● Reading passage:
-------
Death of a Salesman, by The Lyric Stage Company of Boston

Death of a Salesman – Written by Arthur Miller; Directed by Spiro Veloudos; Scenic Design, Janie E. Howland; Costume Design, Gail Astrid Buckley; Presented by The Lyric Stage Company of Boston at 140 Clarendon St., Boston through March 15th.

A life lived for appearances is always an empty one, and the theme that
happiness is really an inside job is just as true today as it was in 1949 when
‘Death of a Salesman’ was first performed. The Lyric Stage has produced an
absorbing and powerful version of this American classic with an outstanding
cast delivering on what many consider one of American Theater’s greatest works.
Willy Loman, the play’s central character, believes in the post-war (WWII)
version of the American Dream, but his version of that dream consists mostly of
the attainment of material stuff without any of the hard work or honorable behavior
that theoretically goes with it.

It begins with his chosen profession – “selling” – and his approach
to it. He constantly refers to himself or others as being
“well-liked” by others as if it were something to obsessively strive
for as an end to itself, rather than 
doing things that make people like you for being good, decent, honest
and hard-working – all but the last of which Willy falls woefully short of
being. Deep down Willy knows that not only is he not “well-liked” by
others, he believes the world openly laughs at him, something that he
acknowledges openly when under duress. So he constructs his life using a
distorted set of metrics and passes those beliefs onto his children, and as a
result achieves some pretty disturbing outcomes for him and his family.
-------
● Entries:
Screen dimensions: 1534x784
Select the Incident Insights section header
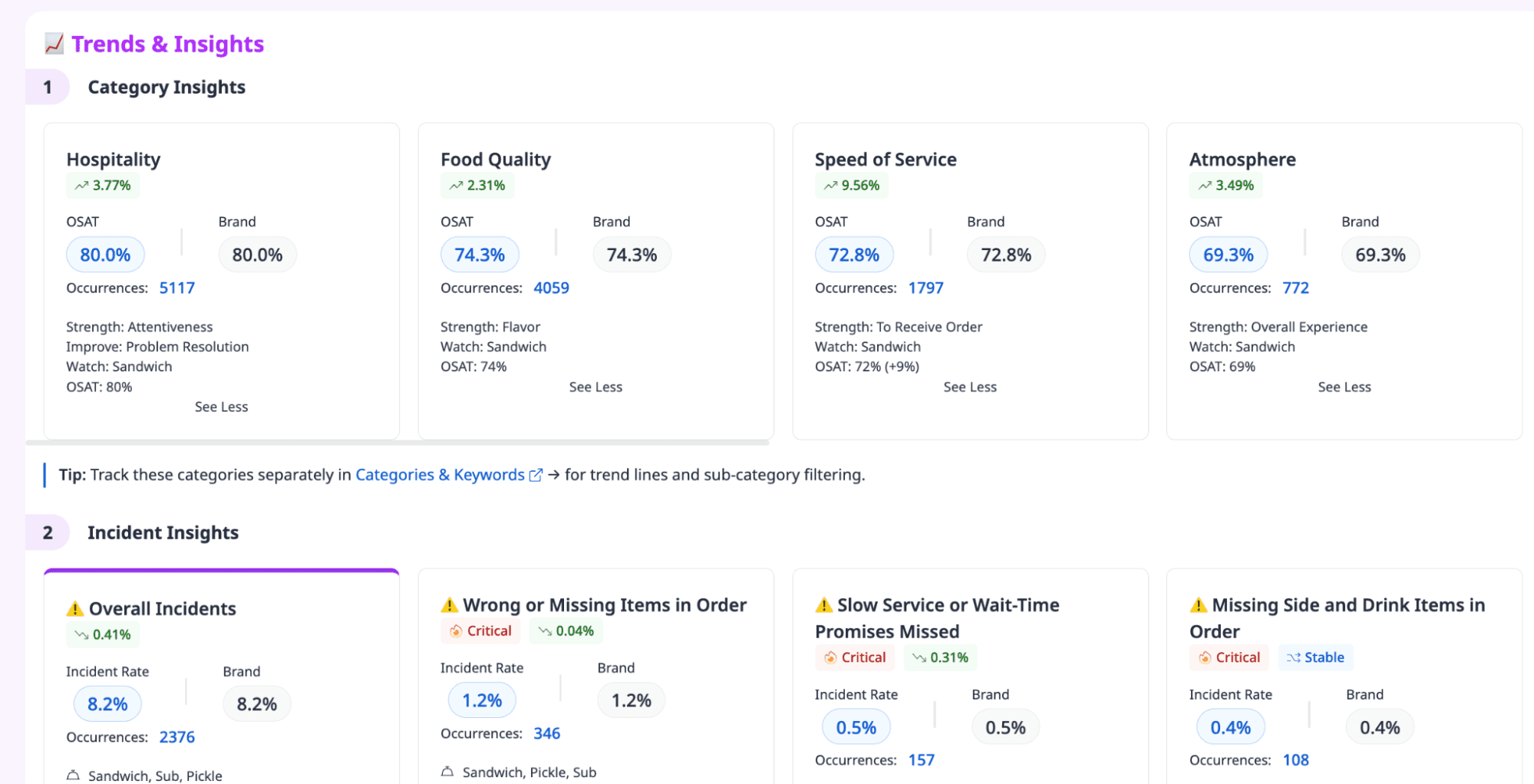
-------
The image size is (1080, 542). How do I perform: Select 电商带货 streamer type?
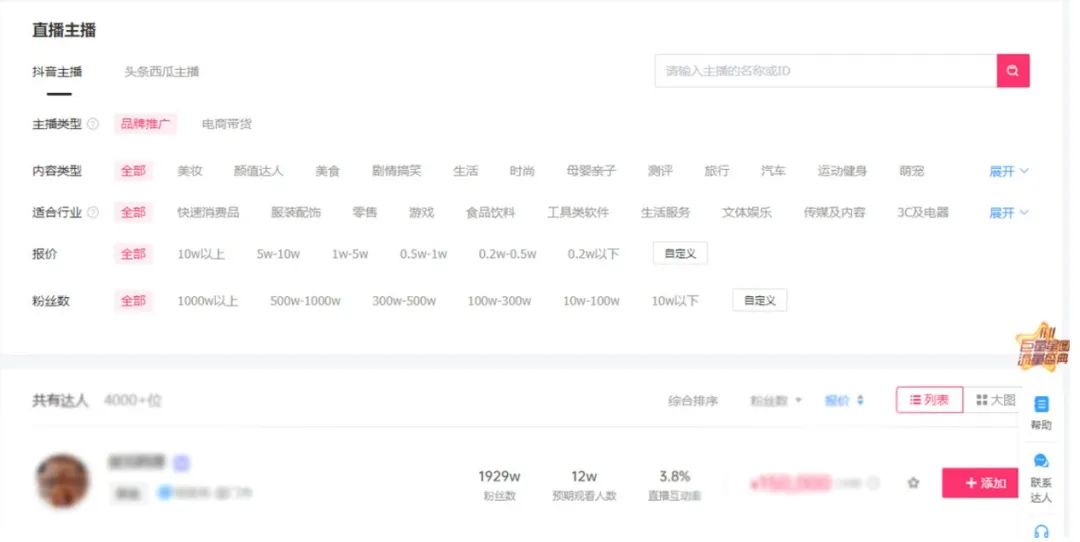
-------
● Exercise prompt: Continue the review of the Lyric Stage production of Death of a Salesman from where it stops.

● Answer to the problem:
This is beautifully exemplified in a scene when his son Biff’s egghead
friend Bernard tells the boy  that he has
to study his math test or he’ll flunk and be unable to attend college on his
athletic scholarship. Willy then gives his sons one of his many wrong-headed
lessons, openly mocking Bernard. “Bernard can get the best marks in
school, you understand, but when he gets out in the business world, you are
going to be five times ahead of him,” he tells the boys. “That’s why
I thank Almighty God you’re both built like Adonises. Because the man who makes
an appearance in the business world, the man who creates personal interest, is
the man who gets ahead.”

And the sad part is that he’s right, at least if you only keep score by
money and material stuff, which our culture frequently tells us is the only
thing that counts – and this were even more true in the post war era through
the sixties, where the word “success” referred only to the material
kind. Willy is a failure in the most human of ways – a man who missed out on
every important lesson on how to be happy with himself – and Ken Baltin’s Loman
is a painful joy to watch. When we first meet Willy, he is returning from a
failed road trip where he has lost the ability to drive his car safely. He is
old and mildly demented for a sixty year old, and he has been talking to
himself and drifting in and out of reality. He holds conversations with people
who aren’t there – in particular his successful (but deceased) older brother
Ben (Will McGarrahan) who serves as his inspiration (but not his role model)
because he became wealthy by discovering diamonds in Africa. “I walked
into the jungle when I was 17 and came out at 21 a rich man,” he
constantly reminds Willy. Again, wealth attained without hard work (or ethics)
is the best kind – as the distorted American Dream that plays out today in the
form of the big money lotteries tells us.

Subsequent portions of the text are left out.